In way of background, I think I should mention in passing that it helps to have some background of Darwin's work and if you are philosophical in nature, you'll feel right at home here. You may also want to look up a subject named "The Botany of Desire." Yes, all the aforementioned have something to do with love and sex... and orgasm.

In movies, I'd say Woody Allen is the best director who can approach sex and love (and also death) with panache and at the same time, he educates the mass with deep philosophical thinking that easily get lost for the casual movie watchers. Take his Husbands and Wives (1992,) a famous scene from which much have been talked about and analyzed in depth by many scholars at many famous learning institutions. The real subject under consideration was anorgasmia. You know that in medical parlance, many nouns that terminate with the suffix "mia" are bad for you: anemia, leukemia, arrhythmia... The prefix "a" says that something is missing. So "anorgasmia" must be bad for you because that says you cannot experience orgasm. That's a major theme in this Allen's movie. Why don't you watch this clip first.. then we'll talk when you return...
Super
Well, what did you get from the clip? Let's make sure you got it by dotting the i's and crossing the t's: The movie revolves around two married couples: Jack (Sydney Pollack) and Sally (Judy Davis;) and Judy (Mia Farrow... did you notice that? Mia is a bad omen as a name, medically speaking as explained above) and Gabe (Woody Allen.) Sally and Jack separated and took on new lovers, Jack with Sam (Lysette Anthony) and Sally with Michael (Liam Neeson.) The scene is when Michael was finally able to convince Sally and take her to bed. This is when you realize that she is anorgasmia, from a session with her psychiatrist, when she confesses her continued frigidity while with her husband Jack. What you hear in the clip is her infamous "hedgehogs and foxes" analysis. She was asked: "Why were you able to have an orgasm with Michael and not with your husband?...What makes it so difficult for you?" Her answer was:

"I didn't. I was trying very hard to go with it. I was tense. I came close... (She lied, she was nowhere close!) My mind just gets racing with thoughts.
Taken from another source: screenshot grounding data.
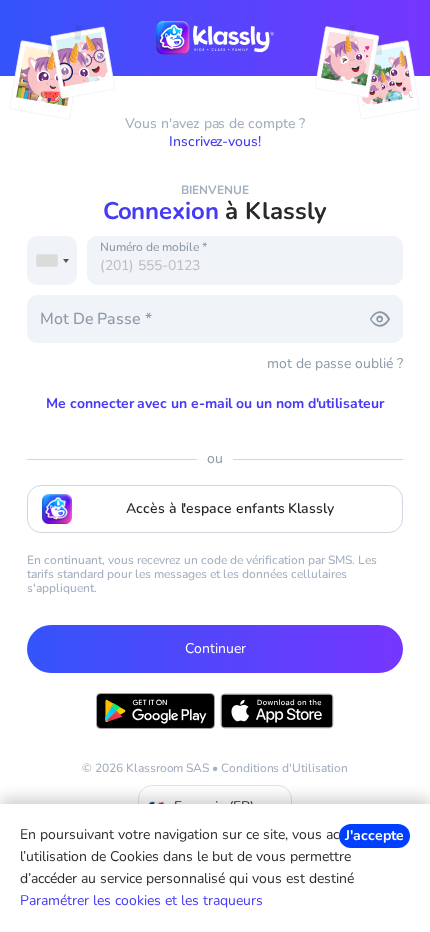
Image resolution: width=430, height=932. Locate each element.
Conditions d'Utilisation (284, 768)
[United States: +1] (52, 260)
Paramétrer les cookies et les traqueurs (141, 900)
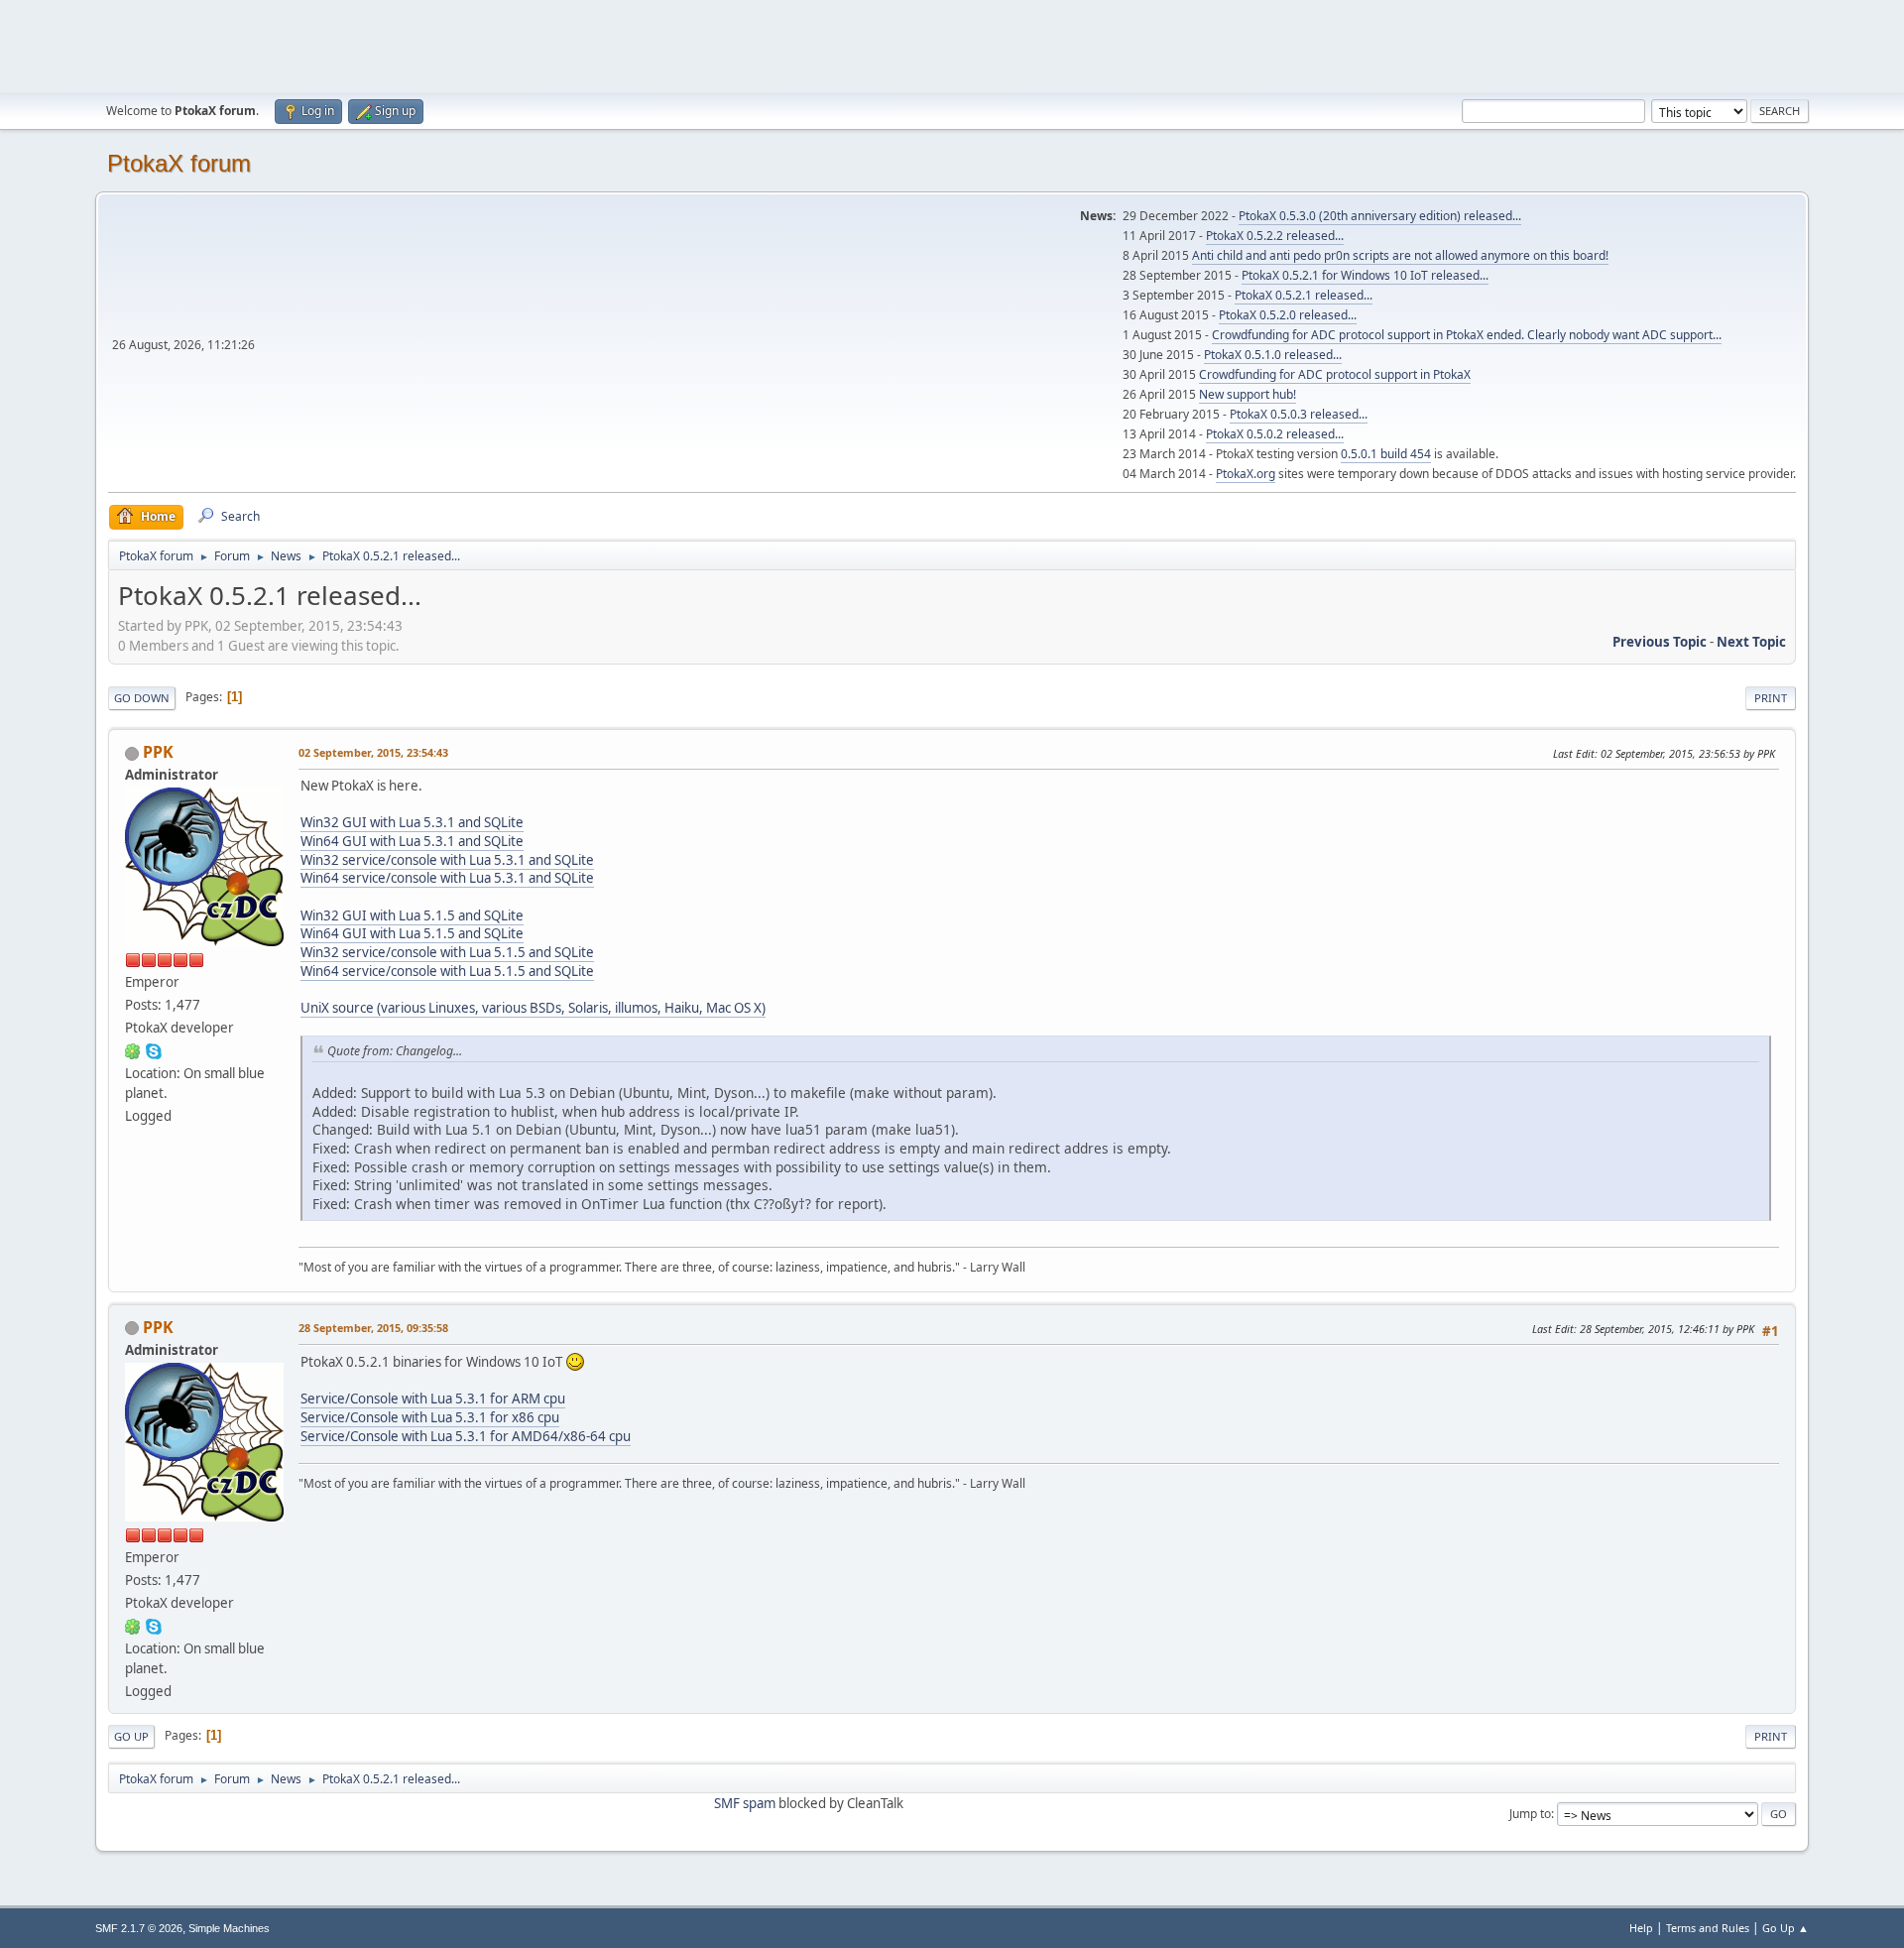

You'd laugh if I told you. I get so mentally hyperactive....I thought that I liked what Michael was doing to me, and it felt different from Jack. More gentle and more exciting. And I thought how different Michael was from Jack. How much deeper his vision of life was. And I thought Michael was a hedgehog and Jack was a fox. And then I thought Judy was a fox, and Gabe was a hedgehog. And I thought about all the people I knew, and which were hedgehogs, and which were foxes. Al Simon, a friend, was a hedgehog, and his wife Jenny was a hedgehog. And Cindy Salkind was a fox. And Lou Patrino was a hedgehog..."

It is the writing for scenes like this that this movie was called a "philosophical film." The "Hedgehog and the Fox" is a famous and popular essay by the liberal philosopher Isaiah Berlin. The title is a reference to a fragment attributed to the ancient Greek poet Archilochus: "The fox knows many things, but the hedgehog knows one big thing." Berlin expands upon the original idea and divides writers and thinkers into two categories: hedgehogs, who view the world through the lens of a single defining idea: Plato, Lucretius, Dante, Pascal, Hegel, Dostoevsky, Nietzsche, Ibsen, and Proust; and foxes who draw on a wide variety of experiences and for whom the world cannot be boiled down to a single idea: Herodotus, Aristotle, Erasmus, Shakespeare, Montaigne, Molière, Goethe, Pushkin, Balzac, Joyce, Anderson. Tolstoy, was considered different. He had multiple talents like a fox, but was a giant thinker that qualifies him as a hedgehog.

With that as a background... Many a discussions I found about this scene immediately delved deeply into the philosophy of thinkers originated by Berlin, and none really tried to interpret what Sally was really saying. I bet you a cookie that Woody Allen was trying to say something about how hedgehog and fox relate to orgasm, which is a big thing! Only hedgehog can achieve it, because foxes only circle the wagon and generally miss the mark. What do you think?